Conto muito com estes encontros, que é minha intenção fazer coincidir, quanto possível, com as visitas mais aprofundadas, que faz cada Bispo nas várias zonas pastorais. Julgo muito útil, em tais circunstância, tomar contacto directamente com os grupos de leigos, apostolicamente dedicados a cada paróquia. Entre estes, gosto de nomear, em especial, os grupos catequísticos, formados quer de pais quer de jovens, cujo trabalho, especialmente neste tempo em que escasseiam os sacerdotes, se revela cada vez mais necessário. Só o esforço de grupos escolhidos e bem preparados — que saibam interessar também as famílias dos jovens naquele esforço de maturação da fé, que deve ser a catequese — só esse esforço pode medir-se com os graves problemas apresentados por uma sociedade secularizada.

Sobre a base da colaboração com as famílias e no contexto dum diálogo aprofundado com os jovens, deve desenvolver-se a pastoral das vocações, sobre cuja urgência não vale verdadeiramente a pena que eu esteja aqui a gastar palavras. Naturalmente, não é de admirar que esta acção pastoral específica se revele mais difícil, numa cidade com milhões de habitantes. Todavia, sendo exercida com método e zelo, poderia com o tempo mostrar-se, num ambiente de tão vasto alcance, mais eficaz ainda. Quero insistir, em todo o caso, sobretudo na necessidade de os sacerdotes pedirem ao Senhor da messe que os ajude a serem mediadores eficazes, com a própria vida e o próprio ensino, nesta obra de promoção das vocações.

6. Ao concluir este encontro convosco, o meu pensamento corre para o futuro, para a próxima Quinta-feira Santa, quando todo o presbitério, sacerdotes seculares e religiosos, se encontrar de novo recolhido à volta do seu Bispo. É o dia da nossa unidade sacerdotal. Devemos procurar uma forma concreta desta unidade, sobretudo aqui em Roma, onde — como é sabido —o clero está, de maneira especial, diferenciado. Devemos pensar naquilo que pode servir para aprofundar esta unidade e também no que se pode fazer para reconhecer o que a poderia dificultar.

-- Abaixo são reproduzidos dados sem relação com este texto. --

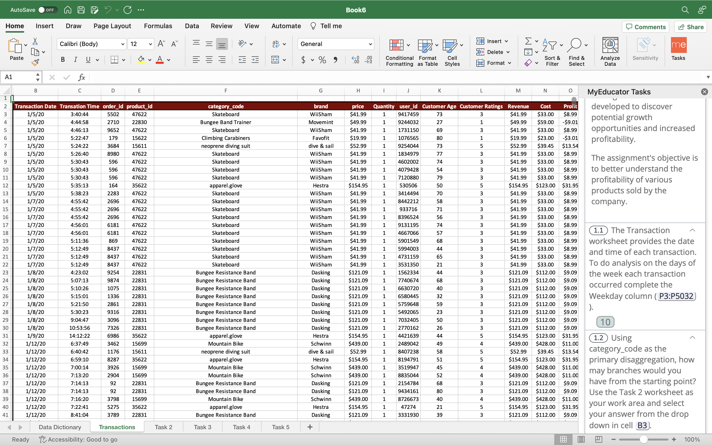Screen dimensions: 712x445
Task: Increase decimal places
Action: click(x=355, y=60)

Da relação que foi apresentada à vossa assembleia de 15 de Fevereiro último, cujo tema era «O Clero de Roma diante das exigências da diocese», pude dar-me conta do esforço que estais fazendo para reavivar e incrementar as estruturas de participação e colegialidade, como ainda para consolidar os vínculos de solidariedade e comunhão. É programa que merece todo o incentivo, porque vai responsavelmente ao encontro daquelas exigências de fraternidade, que derivam da comum ordenação sacerdotal, do comum serviço e da comum missão. Cultivai, como atitude habitual e consciente do vosso espírito, um verdadeiro affectus collegialis, como lhe chamaria por analogia com o vínculo da colegialidade que une os Bispos. Também isto faz parte da vossa espiritualidade própria.

Ao despedir-me de vós, todos a mim estreito num único abraço espiritual e todos com grande afecto abençoo. Quando, no tempo pascal, visitardes as famílias das vossas paróquias, levai-lhes a saudação e a bênção do Bispo de Roma, humilde Sucessor de Pedro, o Papa João Paulo II.